But it’s not like we’re going to be running up against people that are just going to rush out and, like Pinker [Steven Pinker], defend civilization and everything is wonderful. (Laughter)
It’s just so ludicrous, it’s so preposterous that anyone would, well, try and fail so grandly. It’s just like a case in point. I mean, list all the things that are stupid in defense. You and Chomsky and these others—it won’t work, it’s not happening.
**STEVE KIRK:** Yeah, six hundred graphs don’t make your civilized life any better. (Laughter)

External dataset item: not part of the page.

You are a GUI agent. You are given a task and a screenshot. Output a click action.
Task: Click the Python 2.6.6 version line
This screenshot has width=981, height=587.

And then the whole issue of him with Epstein too, it just seems like what a cruel revealing of this fraud.
**JOHN ZERZAN:** Yeah.
**BELLAMY FITZPATRICK:** Wait, you’re saying Pinker had connections to Epstein?
**STEVE KIRK:** Yes.
**BELLAMY FITZPATRICK:** Oh, wow.
**JOHN ZERZAN:** Delicious. (Laughter) So, it’s good that this is exposed. You can more easily connect the dots. This is what this whole racket is about—or that’s part of it—the corruption itself isn’t all of it. But you know the whole damn thing is rotten and it’s hurting everybody. Every species.
**STEVE KIRK:** Yeah.
**BELLAMY FITZPATRICK:** Yeah.
**STEVE KIRK:** It kind of gets me into this thing of possibility in general. And that’s something we’re really interested in. Not so much in the—I guess I hadn’t considered it as much, and I need to, consider it a little bit more in the way that you were framing it, Bellamy. But the way that it’s sort of presented in Backwoods and I think it’s a common thread through a lot of anarcho-primitivist writing, this possibility that—whether that’s there’s this wild human for you to become or there’s these openings to have subsistence, however you want to frame. To me it feels as though there’s a ton of possibility as we have this sort of fever-pitch political climate—that despite everything, despite the news coverage and all that, there’s a lot of people who are engaged and are willing to listen to a lot of different things and I wondered what you thought about that.
**JOHN ZERZAN:** Well I’ve seen quite cracks of the armor, I guess, not much, but more than I used to. I got on public radio, what, about a year ago I guess, it was to talk about *A People’s History of Civilization*. And I recall, like 20 years ago, there was this woman from Australia did a very fine film about forest defense and she had the cops in there, the timber guys, timber CEO and everything—it had the ‘balance’ that’s usually very necessary (laughter). So, she took it to public broadcasting here in Oregon and, man, she practically got arrested.
**STEVE KIRK:** Oh, wow.
**JOHN ZERZAN:** They practically treated her like she was some terrorists. So, I just thought, those fucking liberals, it’s going to be a cold day in hell when they’re open to anything. And then, I get an invitation to have a half an hour on the talk show and I thought it was a joke at first. I just thought, yeah, sure. But the guy was totally interested.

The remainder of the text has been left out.